**EXERCISE DETAILS**
From the first line onward, reproduce the records exactly; the final line to include is the one holding "Given: Expand the right panel arrow toggle".

Stored data entries
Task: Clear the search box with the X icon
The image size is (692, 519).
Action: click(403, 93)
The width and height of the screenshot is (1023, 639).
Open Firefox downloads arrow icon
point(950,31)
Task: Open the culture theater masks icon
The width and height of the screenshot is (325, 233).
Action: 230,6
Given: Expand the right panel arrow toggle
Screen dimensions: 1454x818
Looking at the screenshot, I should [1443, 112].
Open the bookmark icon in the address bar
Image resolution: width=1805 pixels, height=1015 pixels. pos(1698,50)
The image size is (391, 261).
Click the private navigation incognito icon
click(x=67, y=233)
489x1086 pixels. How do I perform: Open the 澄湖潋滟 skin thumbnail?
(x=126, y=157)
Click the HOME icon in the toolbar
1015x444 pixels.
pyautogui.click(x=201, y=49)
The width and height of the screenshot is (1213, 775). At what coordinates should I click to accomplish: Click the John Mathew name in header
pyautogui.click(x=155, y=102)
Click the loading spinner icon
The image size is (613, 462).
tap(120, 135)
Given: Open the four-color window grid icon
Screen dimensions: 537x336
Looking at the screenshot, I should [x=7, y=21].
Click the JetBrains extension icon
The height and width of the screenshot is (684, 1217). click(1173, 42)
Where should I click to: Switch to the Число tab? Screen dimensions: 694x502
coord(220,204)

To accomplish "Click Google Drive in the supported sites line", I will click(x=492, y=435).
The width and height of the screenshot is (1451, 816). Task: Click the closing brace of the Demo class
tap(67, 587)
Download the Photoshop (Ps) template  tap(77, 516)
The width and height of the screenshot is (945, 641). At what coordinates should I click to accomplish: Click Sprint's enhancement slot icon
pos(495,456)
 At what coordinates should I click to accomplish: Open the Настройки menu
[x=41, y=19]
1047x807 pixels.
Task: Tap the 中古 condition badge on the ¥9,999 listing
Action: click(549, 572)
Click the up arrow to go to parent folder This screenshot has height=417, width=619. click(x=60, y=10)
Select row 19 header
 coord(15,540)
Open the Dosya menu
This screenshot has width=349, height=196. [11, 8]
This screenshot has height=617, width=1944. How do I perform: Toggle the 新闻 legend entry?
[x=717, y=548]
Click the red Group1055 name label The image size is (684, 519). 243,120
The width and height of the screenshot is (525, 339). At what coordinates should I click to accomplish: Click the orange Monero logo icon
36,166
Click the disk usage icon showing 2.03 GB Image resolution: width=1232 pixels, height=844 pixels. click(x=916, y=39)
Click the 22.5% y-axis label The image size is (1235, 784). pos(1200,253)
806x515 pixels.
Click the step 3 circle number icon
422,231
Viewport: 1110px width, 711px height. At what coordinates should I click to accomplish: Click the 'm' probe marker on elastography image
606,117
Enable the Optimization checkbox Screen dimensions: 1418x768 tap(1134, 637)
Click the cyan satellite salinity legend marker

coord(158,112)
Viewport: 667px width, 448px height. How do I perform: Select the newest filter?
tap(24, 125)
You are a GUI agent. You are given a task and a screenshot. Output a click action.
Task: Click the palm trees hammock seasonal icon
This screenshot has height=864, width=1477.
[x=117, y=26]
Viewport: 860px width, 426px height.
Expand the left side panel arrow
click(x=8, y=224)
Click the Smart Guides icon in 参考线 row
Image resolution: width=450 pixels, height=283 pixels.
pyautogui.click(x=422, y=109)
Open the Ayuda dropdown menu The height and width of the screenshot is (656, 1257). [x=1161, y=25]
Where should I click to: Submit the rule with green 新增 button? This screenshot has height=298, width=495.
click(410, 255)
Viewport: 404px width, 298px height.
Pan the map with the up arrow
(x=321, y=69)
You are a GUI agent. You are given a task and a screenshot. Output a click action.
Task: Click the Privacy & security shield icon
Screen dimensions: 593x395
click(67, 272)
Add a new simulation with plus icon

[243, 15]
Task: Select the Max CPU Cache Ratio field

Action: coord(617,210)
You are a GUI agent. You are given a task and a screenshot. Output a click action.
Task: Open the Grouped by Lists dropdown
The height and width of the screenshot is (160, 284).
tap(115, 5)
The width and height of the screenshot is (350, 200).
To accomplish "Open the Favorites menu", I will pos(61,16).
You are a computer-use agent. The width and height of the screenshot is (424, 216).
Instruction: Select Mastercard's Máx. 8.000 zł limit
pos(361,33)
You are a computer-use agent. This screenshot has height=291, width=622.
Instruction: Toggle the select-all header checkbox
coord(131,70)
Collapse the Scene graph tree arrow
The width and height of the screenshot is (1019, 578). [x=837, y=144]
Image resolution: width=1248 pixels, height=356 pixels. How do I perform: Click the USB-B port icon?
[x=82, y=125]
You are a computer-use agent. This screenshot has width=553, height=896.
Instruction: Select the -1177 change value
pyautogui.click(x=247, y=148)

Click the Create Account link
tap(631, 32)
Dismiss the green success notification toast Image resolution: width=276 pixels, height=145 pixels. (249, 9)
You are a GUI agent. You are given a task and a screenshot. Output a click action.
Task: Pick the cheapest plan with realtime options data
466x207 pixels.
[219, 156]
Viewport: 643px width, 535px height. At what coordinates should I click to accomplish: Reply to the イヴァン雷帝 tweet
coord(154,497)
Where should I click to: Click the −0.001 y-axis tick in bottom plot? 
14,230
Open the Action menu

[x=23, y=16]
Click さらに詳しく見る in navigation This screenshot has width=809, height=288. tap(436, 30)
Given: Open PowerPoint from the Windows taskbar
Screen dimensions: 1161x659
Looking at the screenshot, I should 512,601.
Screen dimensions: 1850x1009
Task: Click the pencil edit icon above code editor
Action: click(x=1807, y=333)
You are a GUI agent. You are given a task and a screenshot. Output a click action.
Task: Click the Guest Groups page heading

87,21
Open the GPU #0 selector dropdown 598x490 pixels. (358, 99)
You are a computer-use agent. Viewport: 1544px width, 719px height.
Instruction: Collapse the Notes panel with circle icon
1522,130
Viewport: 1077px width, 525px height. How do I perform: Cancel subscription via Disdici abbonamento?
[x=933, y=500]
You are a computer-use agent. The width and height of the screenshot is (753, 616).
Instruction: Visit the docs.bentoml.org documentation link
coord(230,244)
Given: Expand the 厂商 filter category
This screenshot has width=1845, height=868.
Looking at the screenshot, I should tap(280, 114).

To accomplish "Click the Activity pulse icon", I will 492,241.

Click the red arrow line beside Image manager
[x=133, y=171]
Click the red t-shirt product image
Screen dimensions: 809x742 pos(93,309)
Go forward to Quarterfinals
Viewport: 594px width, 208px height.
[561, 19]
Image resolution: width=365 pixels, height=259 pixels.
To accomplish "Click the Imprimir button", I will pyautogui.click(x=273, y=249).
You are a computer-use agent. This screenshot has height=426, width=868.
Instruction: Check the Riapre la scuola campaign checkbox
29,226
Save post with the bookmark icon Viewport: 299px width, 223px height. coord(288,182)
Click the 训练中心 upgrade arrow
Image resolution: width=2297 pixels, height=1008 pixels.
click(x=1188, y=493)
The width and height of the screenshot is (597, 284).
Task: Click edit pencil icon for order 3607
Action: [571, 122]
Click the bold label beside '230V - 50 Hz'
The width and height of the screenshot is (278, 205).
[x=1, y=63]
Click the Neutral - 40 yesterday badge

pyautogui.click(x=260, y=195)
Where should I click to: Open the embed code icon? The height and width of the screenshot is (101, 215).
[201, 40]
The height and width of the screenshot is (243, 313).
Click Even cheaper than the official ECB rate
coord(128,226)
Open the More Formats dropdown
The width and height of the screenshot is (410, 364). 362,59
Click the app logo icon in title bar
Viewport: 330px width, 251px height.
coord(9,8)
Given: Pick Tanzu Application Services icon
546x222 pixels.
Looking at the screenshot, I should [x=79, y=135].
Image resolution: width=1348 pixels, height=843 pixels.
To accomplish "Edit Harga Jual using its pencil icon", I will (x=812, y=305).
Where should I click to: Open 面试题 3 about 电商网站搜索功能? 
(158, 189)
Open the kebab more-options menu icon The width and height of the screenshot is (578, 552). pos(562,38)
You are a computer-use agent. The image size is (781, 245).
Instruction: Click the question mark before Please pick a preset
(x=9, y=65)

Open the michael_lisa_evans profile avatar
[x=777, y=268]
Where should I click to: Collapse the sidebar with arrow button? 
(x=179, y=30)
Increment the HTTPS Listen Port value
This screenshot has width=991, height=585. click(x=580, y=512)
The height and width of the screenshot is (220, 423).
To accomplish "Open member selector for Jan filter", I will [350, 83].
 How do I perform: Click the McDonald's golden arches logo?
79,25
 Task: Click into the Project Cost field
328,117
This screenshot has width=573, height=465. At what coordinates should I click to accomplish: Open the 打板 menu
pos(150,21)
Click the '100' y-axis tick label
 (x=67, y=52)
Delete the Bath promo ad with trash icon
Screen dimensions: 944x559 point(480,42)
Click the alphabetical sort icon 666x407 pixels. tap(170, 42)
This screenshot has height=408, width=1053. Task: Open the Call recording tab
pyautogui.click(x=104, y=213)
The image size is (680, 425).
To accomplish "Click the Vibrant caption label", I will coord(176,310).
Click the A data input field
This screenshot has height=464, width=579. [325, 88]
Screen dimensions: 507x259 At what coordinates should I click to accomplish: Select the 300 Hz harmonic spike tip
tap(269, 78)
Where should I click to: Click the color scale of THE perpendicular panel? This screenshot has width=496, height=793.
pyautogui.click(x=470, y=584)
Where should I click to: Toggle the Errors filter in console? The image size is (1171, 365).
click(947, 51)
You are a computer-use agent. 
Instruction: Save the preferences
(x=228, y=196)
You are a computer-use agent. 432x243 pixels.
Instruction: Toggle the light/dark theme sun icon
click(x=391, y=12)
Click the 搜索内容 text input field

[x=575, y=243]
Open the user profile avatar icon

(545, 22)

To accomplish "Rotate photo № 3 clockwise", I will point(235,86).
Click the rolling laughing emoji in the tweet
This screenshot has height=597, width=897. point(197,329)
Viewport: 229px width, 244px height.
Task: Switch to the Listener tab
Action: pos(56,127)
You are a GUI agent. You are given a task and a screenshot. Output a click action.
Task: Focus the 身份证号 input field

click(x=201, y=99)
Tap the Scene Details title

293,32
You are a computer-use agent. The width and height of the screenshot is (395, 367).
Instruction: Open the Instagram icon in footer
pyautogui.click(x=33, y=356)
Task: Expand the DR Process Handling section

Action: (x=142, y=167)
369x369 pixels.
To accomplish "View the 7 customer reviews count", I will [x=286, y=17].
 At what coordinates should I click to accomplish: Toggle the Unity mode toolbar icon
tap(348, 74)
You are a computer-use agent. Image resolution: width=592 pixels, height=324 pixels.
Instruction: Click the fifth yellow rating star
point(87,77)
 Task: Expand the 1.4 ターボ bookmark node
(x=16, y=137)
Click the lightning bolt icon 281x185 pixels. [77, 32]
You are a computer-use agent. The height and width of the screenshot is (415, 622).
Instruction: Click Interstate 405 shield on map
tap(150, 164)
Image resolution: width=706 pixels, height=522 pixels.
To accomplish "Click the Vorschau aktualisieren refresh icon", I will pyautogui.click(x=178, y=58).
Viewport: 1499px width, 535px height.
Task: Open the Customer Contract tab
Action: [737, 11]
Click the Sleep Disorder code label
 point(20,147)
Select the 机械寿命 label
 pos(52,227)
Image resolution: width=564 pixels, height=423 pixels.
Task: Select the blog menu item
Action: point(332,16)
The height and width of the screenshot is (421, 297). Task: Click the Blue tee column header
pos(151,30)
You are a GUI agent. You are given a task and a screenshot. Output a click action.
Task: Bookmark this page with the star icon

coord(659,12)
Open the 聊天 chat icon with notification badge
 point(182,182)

**ANSWER BELOW**
Task: Clear the search box with the X icon
The image size is (692, 519).
Action: click(403, 93)
The width and height of the screenshot is (1023, 639).
Open Firefox downloads arrow icon
point(950,31)
Task: Open the culture theater masks icon
The width and height of the screenshot is (325, 233).
Action: 230,6
Given: Expand the right panel arrow toggle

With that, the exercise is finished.